Reproduce exactly the line that contains "Switch to the ブロック tab" and every line after it through the end of the records below, leaving out all pictures.

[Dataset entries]
- - - -

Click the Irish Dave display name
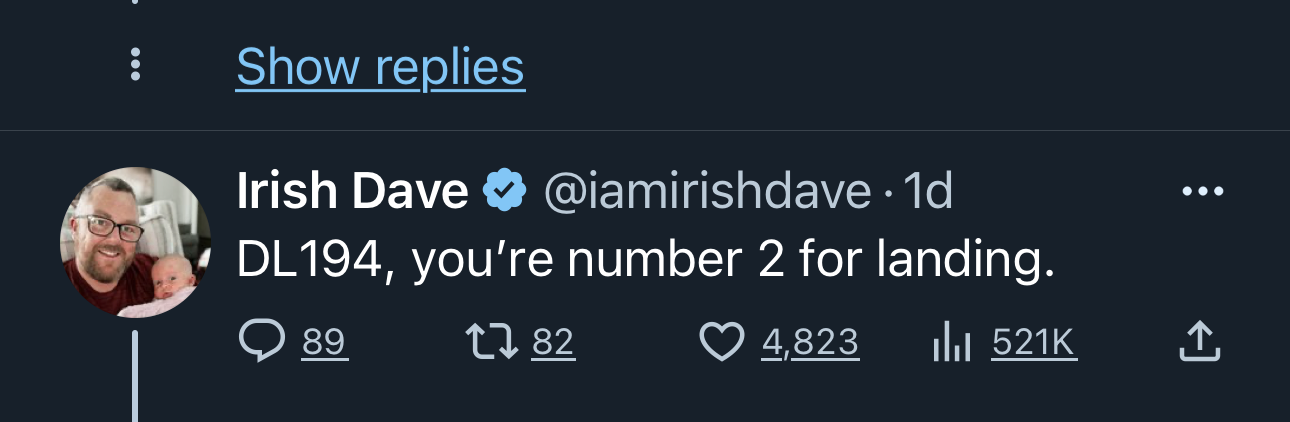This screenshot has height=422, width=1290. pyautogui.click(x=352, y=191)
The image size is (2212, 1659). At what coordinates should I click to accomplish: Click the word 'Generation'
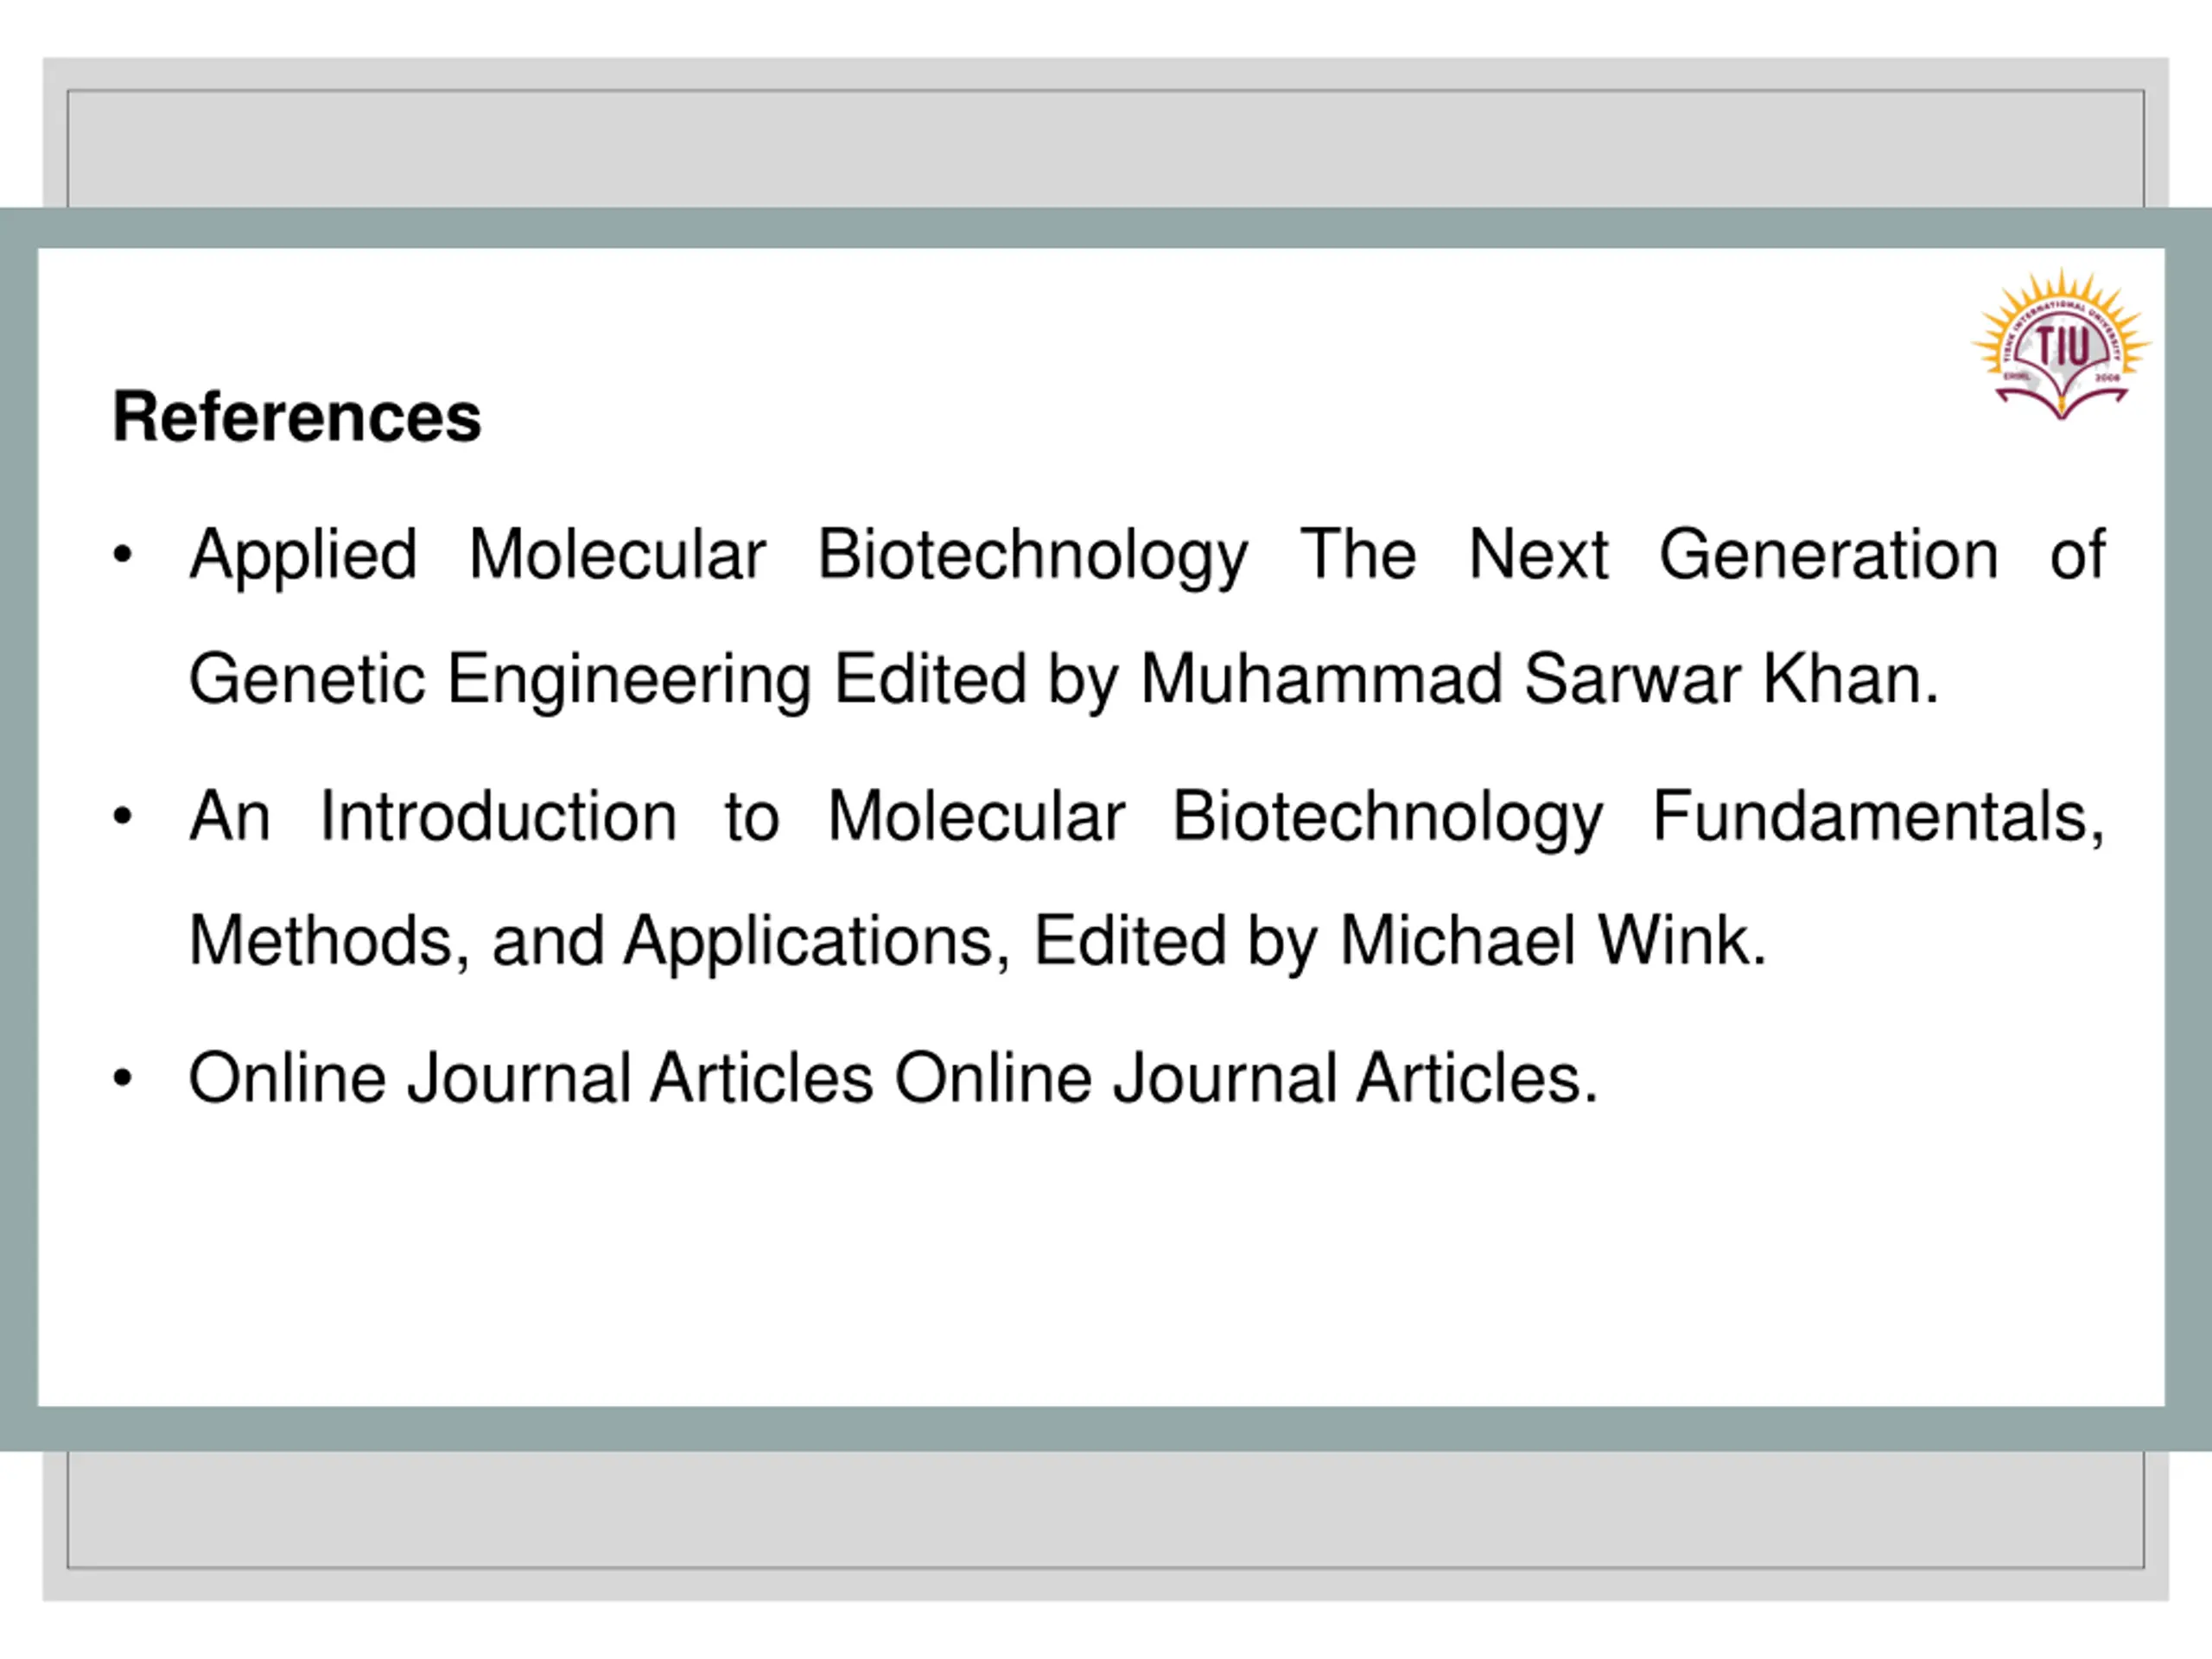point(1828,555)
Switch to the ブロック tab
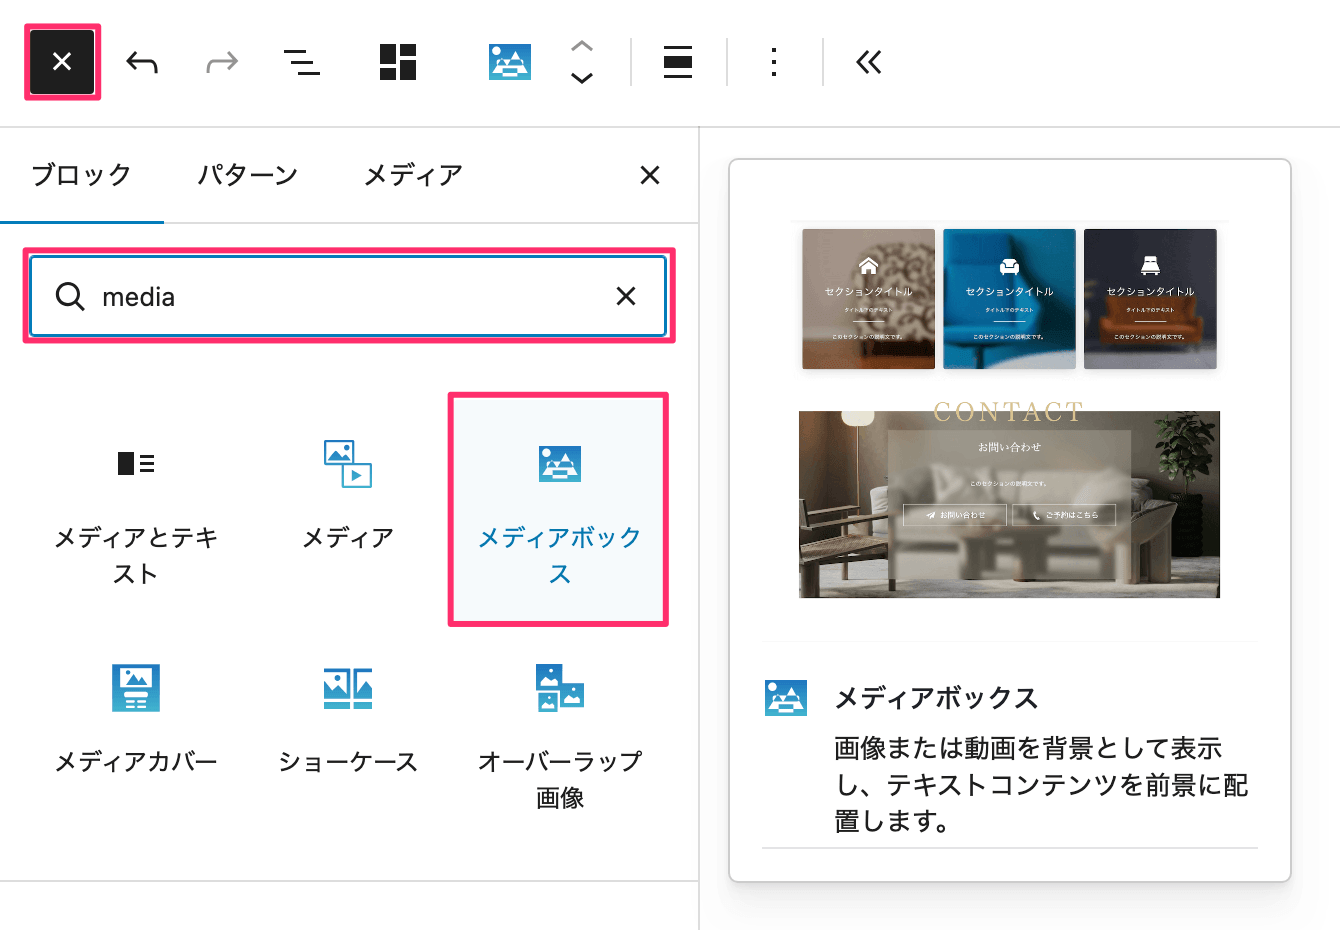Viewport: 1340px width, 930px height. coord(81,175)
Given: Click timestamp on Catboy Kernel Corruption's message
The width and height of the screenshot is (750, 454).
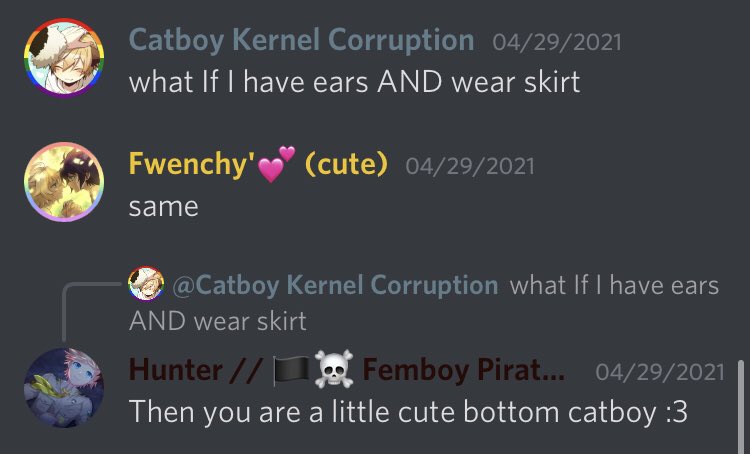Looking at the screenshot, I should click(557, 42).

- - - -

▶ TASK ANSWER
Switch to the ブロック tab
Viewport: 1340px width, 930px height. coord(81,175)
Given: Click timestamp on Catboy Kernel Corruption's message
The width and height of the screenshot is (750, 454).
Looking at the screenshot, I should click(557, 42).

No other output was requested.